The high-resistance TPE for cosmetics is available with hardness grades of 65, 75 and 85 Shore A and can be customised in many ways due to its opaque colour. In addition, the new compounds have good processing properties in injection moulding and allow adhesion to selected plastics. The materials also meet the standards of the cosmetics industry in accordance with US FDA CFR 21 and Regulation (EC) No. 10/2011 and comply with REACH, RoHS, California Proposition 65 as well as Mercosur No. 39/19. The TPEs are free of animal ingredients, so that they can be used throughout the cosmetics market. This is another product from KRAIBURG TPE that is suitable for in-process recycling.


Teknor Apex: Eco-conscious materials with reduced carbon footprint 

UBQ Materials, climate tech developer of advanced materials made from unsorted household waste, announced that it is partnering with Teknor Apex Company to include UBQ™ in its latest line of sustainable TPEs. UBQ™ is a sustainable plastic substitute converted entirely from unsorted municipal solid waste, including all organics, that have been diverted from landfills. UBQ™ is a novel worldwide patented material that has already been adopted by leading industry brands and enterprises for manufacturing durable products with reduced environmental footprints.

This partnership marks the first time UBQ™ will be used in TPE compounds, a rubber-like material used across industries. As the preferred material for applications requiring flexibility in the consumer products, automotive, industrial, and building and construction industries, TPEs combine the performance of thermoset rubber with the processability of a thermoplastic and can be recycled. Teknor Apex’s TPE production offerings are as diverse as the industries they serve—consisting of formulations specifically designed to meet market requirements for physical and thermal performance.


USP: TPEs from recycled materials

United Soft Plastics Inc., a leading global manufacturer and custom compounder of thermoplastic elastomers (TPEs), has announced the development of a series of sustainable thermoplastic elastomer solutions which meet the eco-conscious needs of brand owners and consumers. The TPEs – currently under different stages of commercial development - are produced from renewable, post-consumer, post-industrial, and bio-based sources.

The first commercially available grades, based on styrene-ethylene-butylene-styrene (SEBS), are made from recycled post-consumer and post-industrial sources up to 100%. They provide typical soft touch, anti-slip properties along with adhesion and haptics.

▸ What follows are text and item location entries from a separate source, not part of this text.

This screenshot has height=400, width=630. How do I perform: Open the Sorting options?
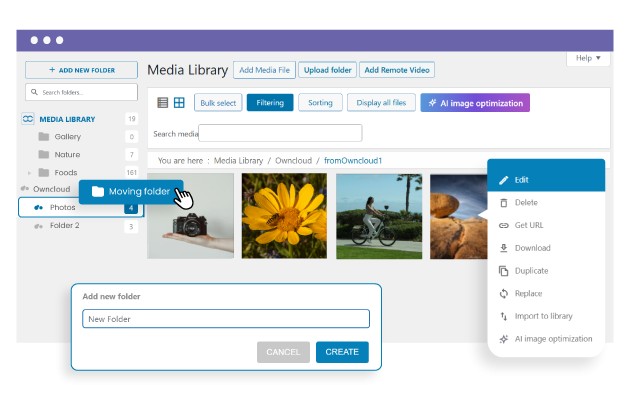coord(320,103)
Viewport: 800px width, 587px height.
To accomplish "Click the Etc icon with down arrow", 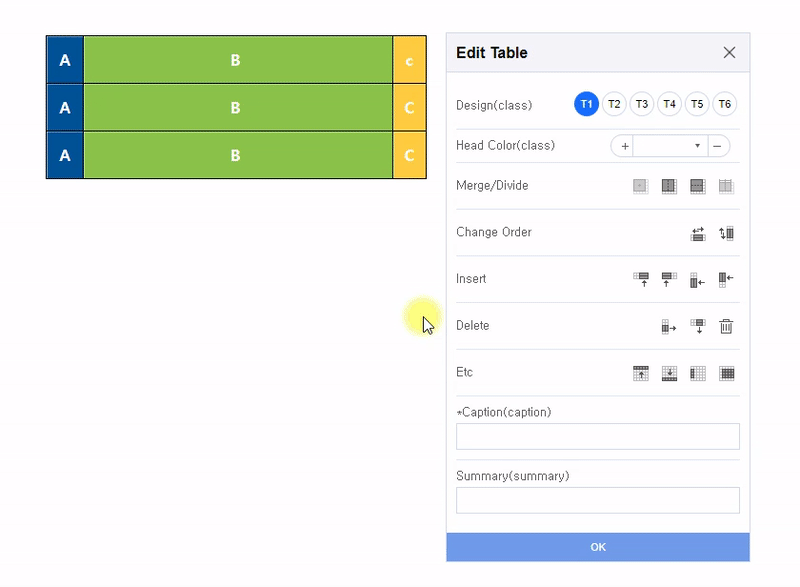I will (669, 373).
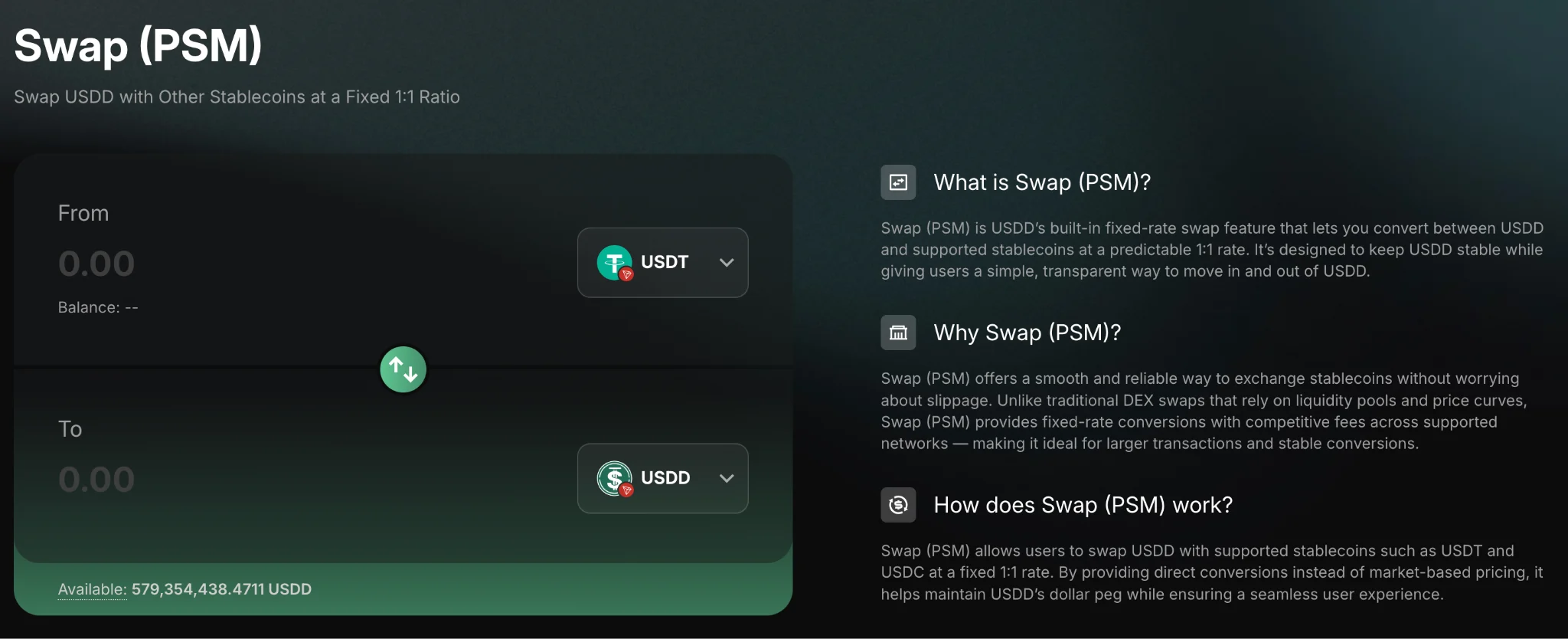
Task: Open the From token selector showing USDT
Action: (x=662, y=263)
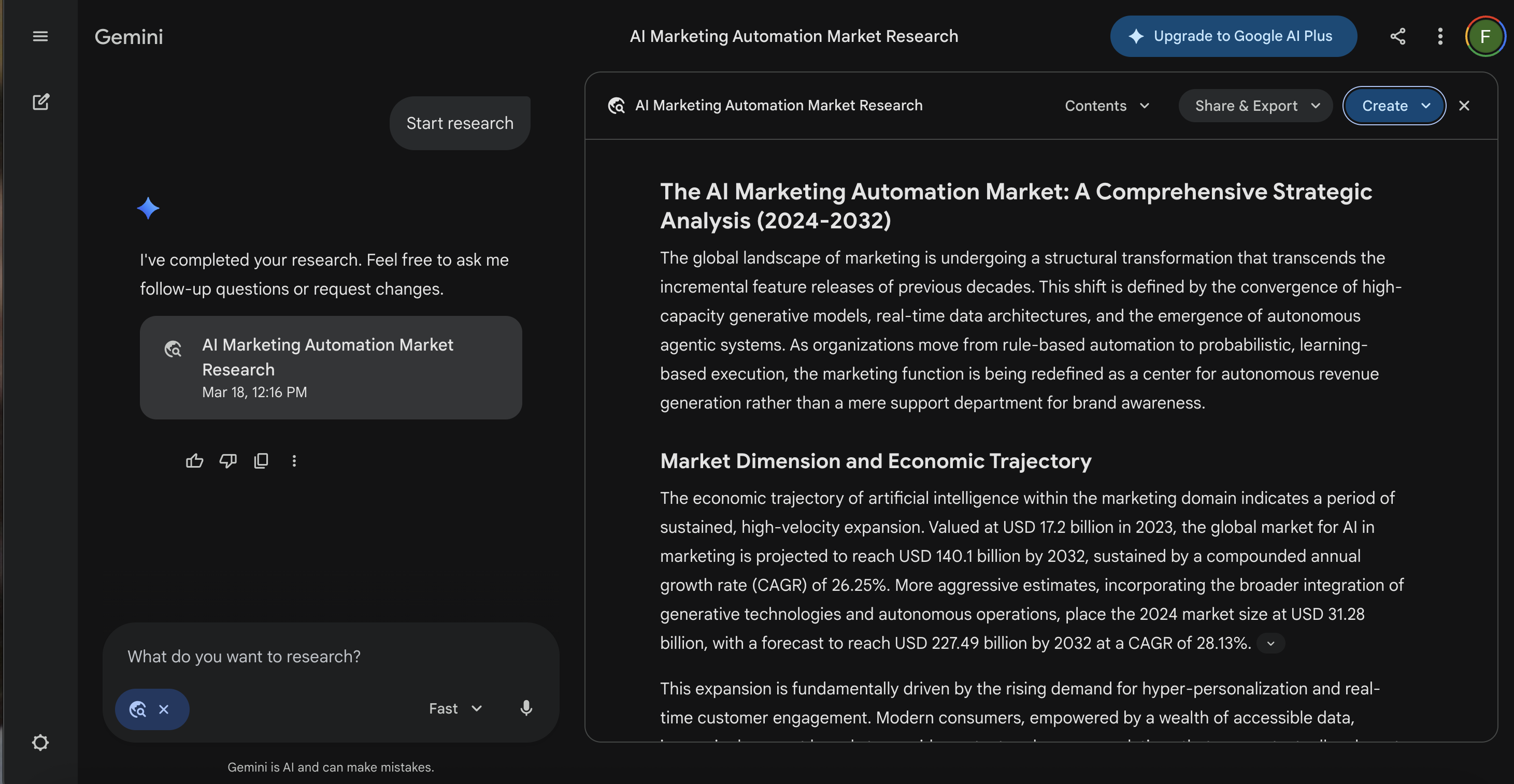Open AI Marketing Automation research card
The width and height of the screenshot is (1514, 784).
(330, 368)
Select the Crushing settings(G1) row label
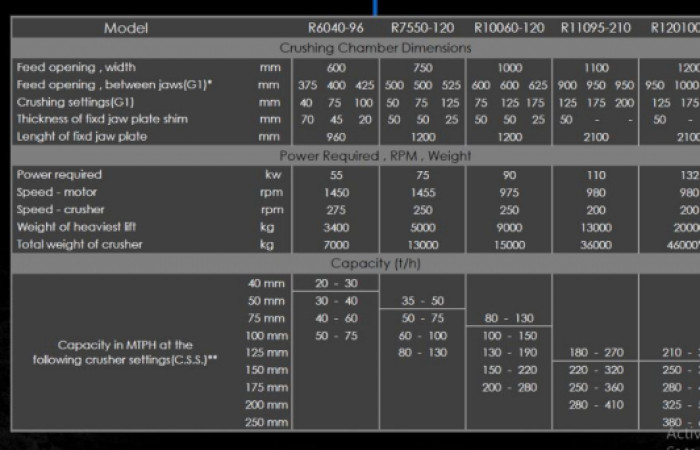The width and height of the screenshot is (700, 450). click(75, 102)
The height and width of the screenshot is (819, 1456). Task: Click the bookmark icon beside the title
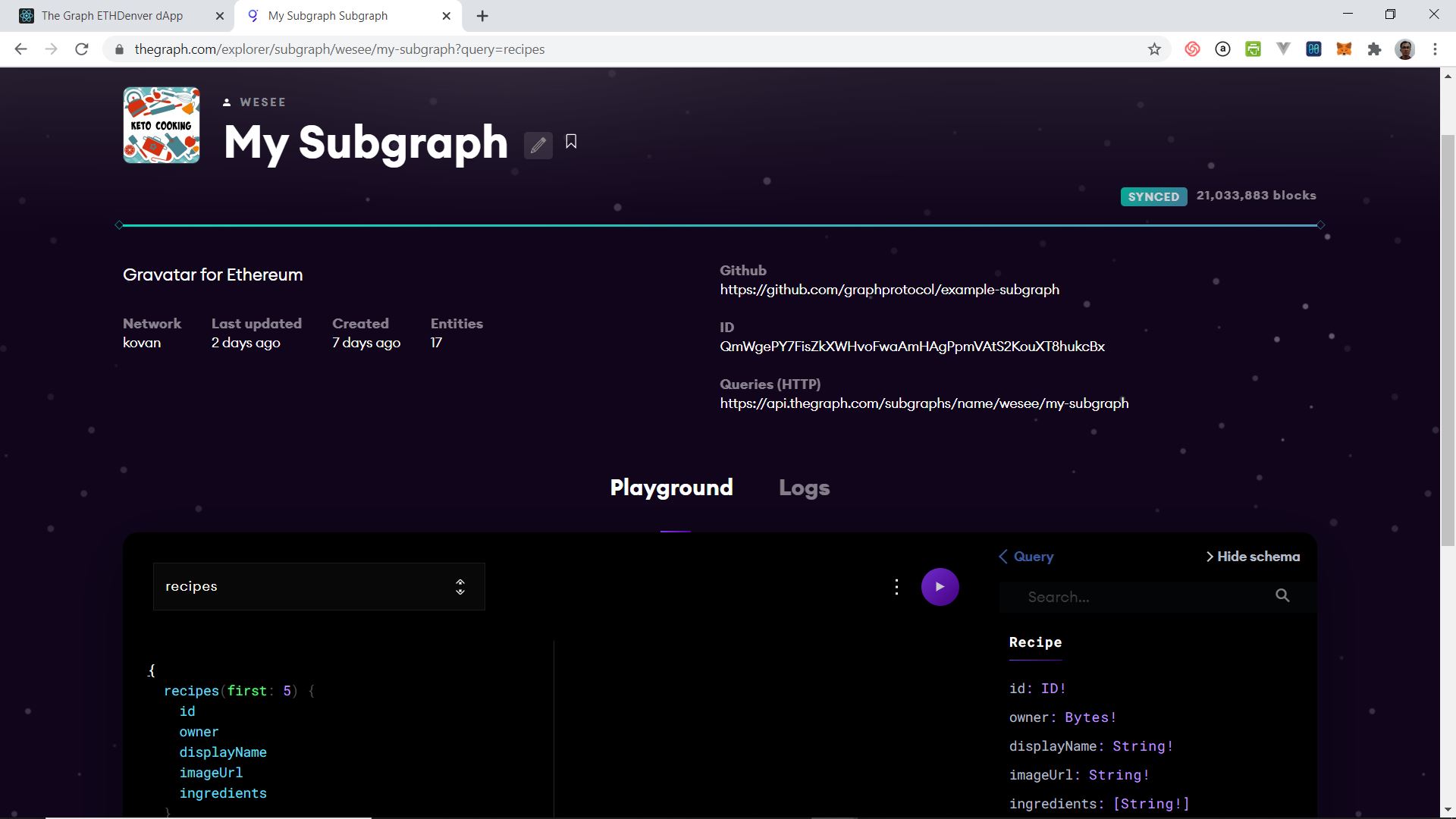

These injection moulding grades are available in 45-65 Shore A hardness for a range of consumer applications including personal care.

USP web.jpg

United Soft Plastics has developed sustainable TPE solutions for 

eco-conscious brand owners and consumers.

Three other series of sustainable TPE solutions are currently under commercial development. These cost-effective SEBS grades include renewable products, consisting of up to 70% of wood flour, rice hull, and/or hemp. They offer a limited performance threshold, which excludes use in highly engineered TPEs but they come with ample supply.

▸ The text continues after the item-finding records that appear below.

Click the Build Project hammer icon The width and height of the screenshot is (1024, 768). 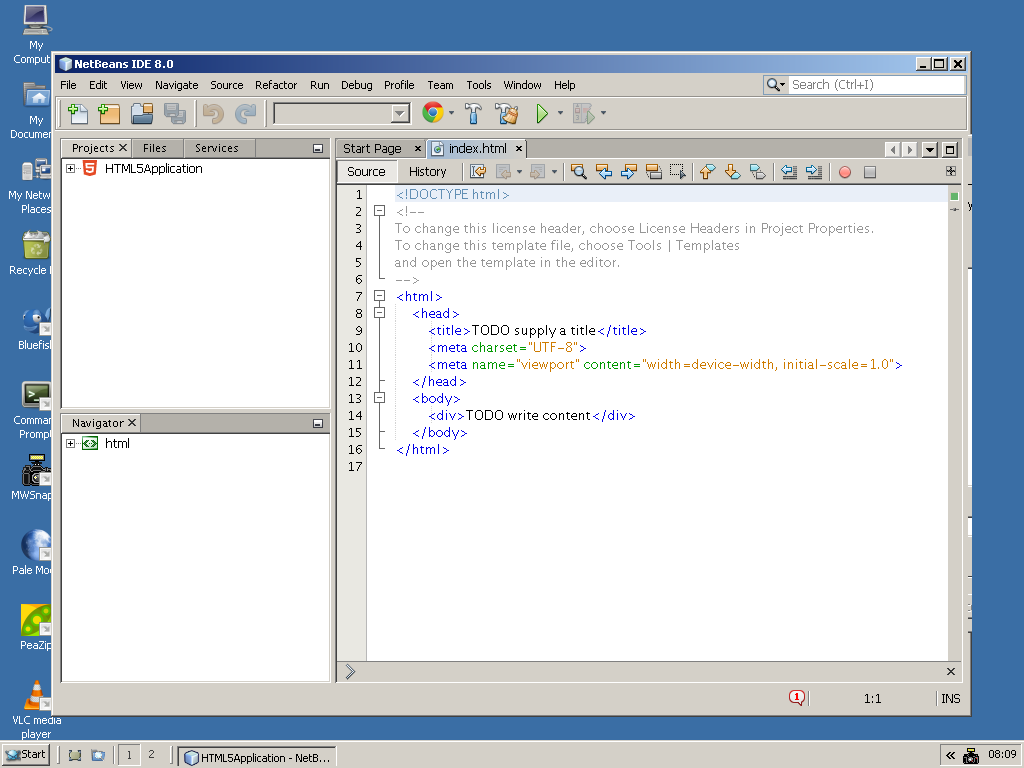tap(475, 114)
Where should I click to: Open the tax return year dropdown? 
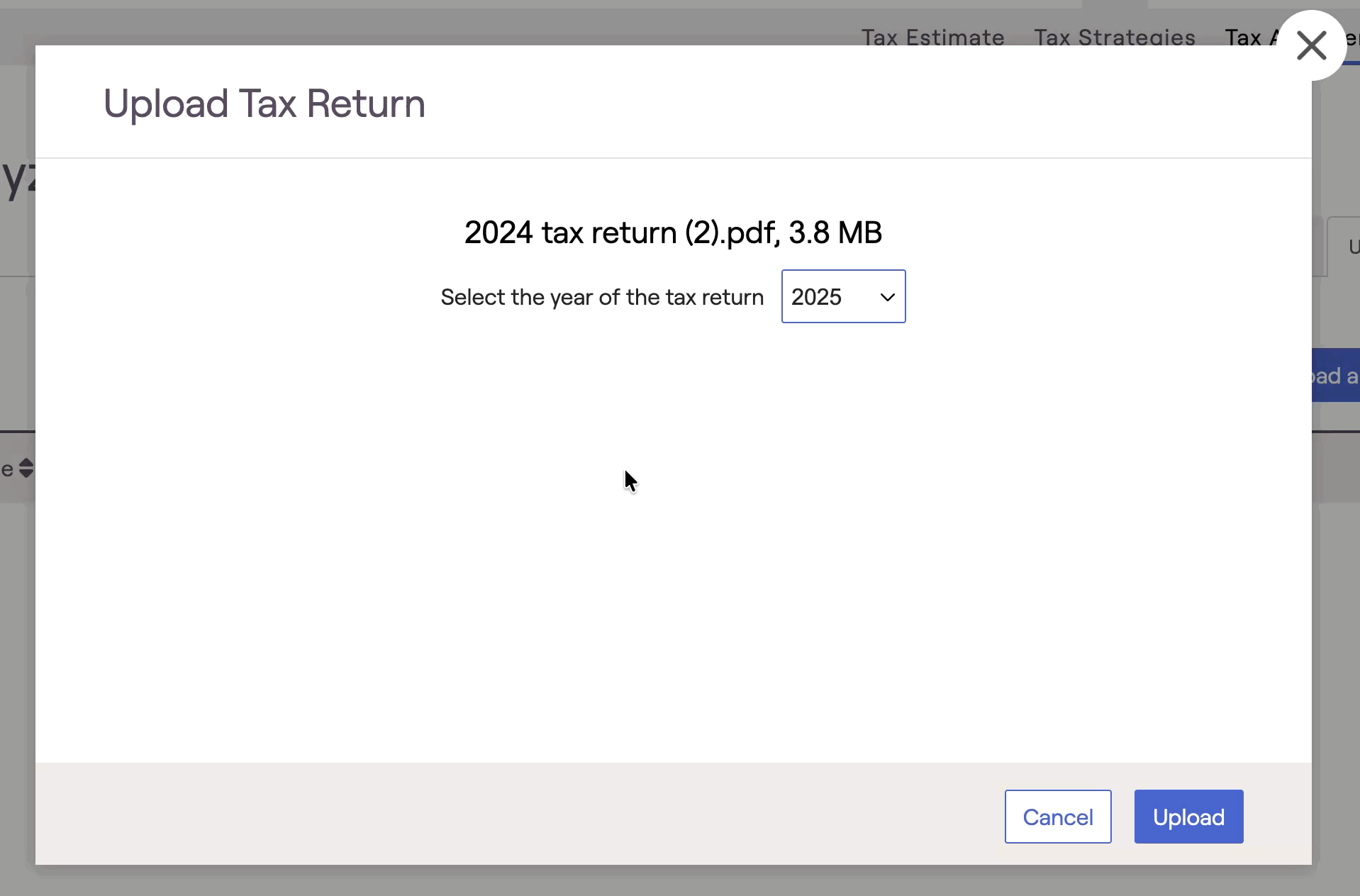pos(842,296)
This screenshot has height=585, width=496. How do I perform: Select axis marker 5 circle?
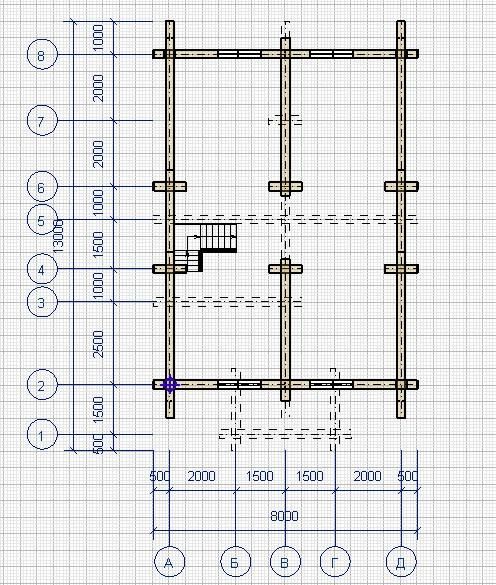click(x=42, y=220)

Other sustainable TPEs in the commercial development pipeline are biopolymers which utilise non-fossil-based materials with up to 100% content. These TPEs show the greatest promise in terms of market impact and carbon emission reduction, according to Herbst. Bio-based TPEs deliver almost similar performance as standard materials for injection moulding applications, although available quantities are limited. Rounding out the sustainable TPE portfolio are bio-hybrid TPEs which can combine renewable, post-consumer, post-industrial, and bio-based content up to 100%.